Safe spaces have been popping up in liberal arts colleges around the country. Some are for LBGT+ students,  Black students, international students and possibly even more! Our college just introduced the LGBT+ safe space in Compton 001 (spearheaded and designed by Melissa Chesanko, a member of Center for Diversity and Inclusion who has done  so much for LGBT+ students at Wooster). I’ve been getting a lot of questions about it since I’m an SGA senator, a safe zone trainer, but most importantly, and what brings people to me for those questions, an LGBT+ person.

I’ve gotten questions like “Why do LGBT+ students need a safe space on campus?,” “Why aren’t all people welcome?” and “Why can’t RAs walk through there?” The answer to all of those questions is basically the same. LGBT+ people need spaces to make communities and meaningful connections with people like them. More importantly, though, we need a space away from the prying eyes of people who ask us questions. Not that they aren’t important and don’t deserve a good answer, but sometimes being the queer that explains the queer world to cisgender and straight people can be tiring. It’s good to have a space where you can be free from the possibility of having to explain what a pansexual is or why we need our own space.

The fact also is that this isn’t at all a new idea. LGBT+ people have been making their own spaces since at least the 1920s, when they ran the speakeasies all the way to the advent of gay bars, lesbian cafes and bars and women’s community houses (these were women’s only spaces that offered a variety of resources to women and were mostly run by lesbian women). Sometimes queer people just need a space, because every other space is dominated by heterosexual and cisgender people. I’m not saying that queer people absolutely need to get away from straight cis people and hate them. We don’t; we just want to have a community of people, and these spaces are the easiest way for us to access that.

Let me try to put this in a weird example to explain it better. Think of it like going to a social event at a gaming convention and finding some non-gamers there who are just interested in observing gaming culture, making assumptions and asking you questions about gaming. You didn’t come to that convention to explain to someone what being a gamer is like, you came there so you could find friends who were like you that shared similar attributes, interests and/or lifestyles. That’s why LGBT+ people want a safe space. So that they can do those things. They can find companionship and people like them.

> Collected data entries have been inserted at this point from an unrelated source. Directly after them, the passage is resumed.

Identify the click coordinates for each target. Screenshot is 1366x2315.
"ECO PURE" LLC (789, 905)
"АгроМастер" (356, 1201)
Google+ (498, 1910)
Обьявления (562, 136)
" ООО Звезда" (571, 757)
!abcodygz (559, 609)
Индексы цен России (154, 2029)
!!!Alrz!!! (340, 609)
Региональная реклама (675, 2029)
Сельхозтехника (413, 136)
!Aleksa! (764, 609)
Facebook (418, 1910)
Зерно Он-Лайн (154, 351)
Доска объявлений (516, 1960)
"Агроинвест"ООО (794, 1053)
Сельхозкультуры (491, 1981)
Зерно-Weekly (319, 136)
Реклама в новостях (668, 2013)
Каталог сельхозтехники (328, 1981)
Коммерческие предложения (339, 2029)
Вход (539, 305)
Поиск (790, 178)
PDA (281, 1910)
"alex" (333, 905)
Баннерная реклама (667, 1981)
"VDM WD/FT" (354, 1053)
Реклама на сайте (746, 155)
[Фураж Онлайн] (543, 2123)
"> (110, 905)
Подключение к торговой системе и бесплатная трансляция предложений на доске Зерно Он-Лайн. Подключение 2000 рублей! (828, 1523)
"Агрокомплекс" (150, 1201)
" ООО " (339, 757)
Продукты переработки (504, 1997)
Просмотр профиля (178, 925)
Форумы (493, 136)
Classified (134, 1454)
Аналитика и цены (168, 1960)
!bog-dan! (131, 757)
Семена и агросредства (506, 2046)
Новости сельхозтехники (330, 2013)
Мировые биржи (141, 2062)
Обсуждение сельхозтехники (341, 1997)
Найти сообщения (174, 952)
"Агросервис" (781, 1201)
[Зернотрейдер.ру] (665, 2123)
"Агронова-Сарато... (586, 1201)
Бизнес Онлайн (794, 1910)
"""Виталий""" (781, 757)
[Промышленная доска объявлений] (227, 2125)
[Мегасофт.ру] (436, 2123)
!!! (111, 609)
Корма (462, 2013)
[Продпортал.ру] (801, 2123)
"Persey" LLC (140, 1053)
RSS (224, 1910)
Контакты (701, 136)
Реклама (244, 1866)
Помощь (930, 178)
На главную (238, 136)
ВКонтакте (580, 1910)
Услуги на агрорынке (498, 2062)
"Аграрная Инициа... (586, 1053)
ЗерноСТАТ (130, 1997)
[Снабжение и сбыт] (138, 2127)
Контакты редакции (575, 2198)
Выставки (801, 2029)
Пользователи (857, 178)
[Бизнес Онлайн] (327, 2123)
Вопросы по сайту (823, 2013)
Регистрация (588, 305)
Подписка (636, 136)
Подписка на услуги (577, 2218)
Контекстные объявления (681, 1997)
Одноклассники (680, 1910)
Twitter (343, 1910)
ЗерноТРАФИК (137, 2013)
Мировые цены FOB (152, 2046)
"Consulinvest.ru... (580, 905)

But, on a slightly darker note, there is a reason that it’s called a safe space. LGBT+ people face a lot of discrimination, violence and fear when out and about. I’ve had queer students tell me they are afraid to leave campus or walk down Beall Ave. , simply because of who they love, how they look or how they identify. It’s nice to have a space where you can go and not have to worry about your safety. For me, it’s a space where I can take my girlfriend and know neither of us will be asked about our appearances; I won’t have to constantly be on alert in case someone tries anything on me or my girlfriend because we are both trans. It’s nice to have a space where you can know you don’t have to worry about that kind of stuff. That’s why people like us throughout history have created those spaces.

There has always been a need. Until LGBT+ people have full equality and homophobia and transphobia are eradicated, we will continue to need and create such spaces for ourselves.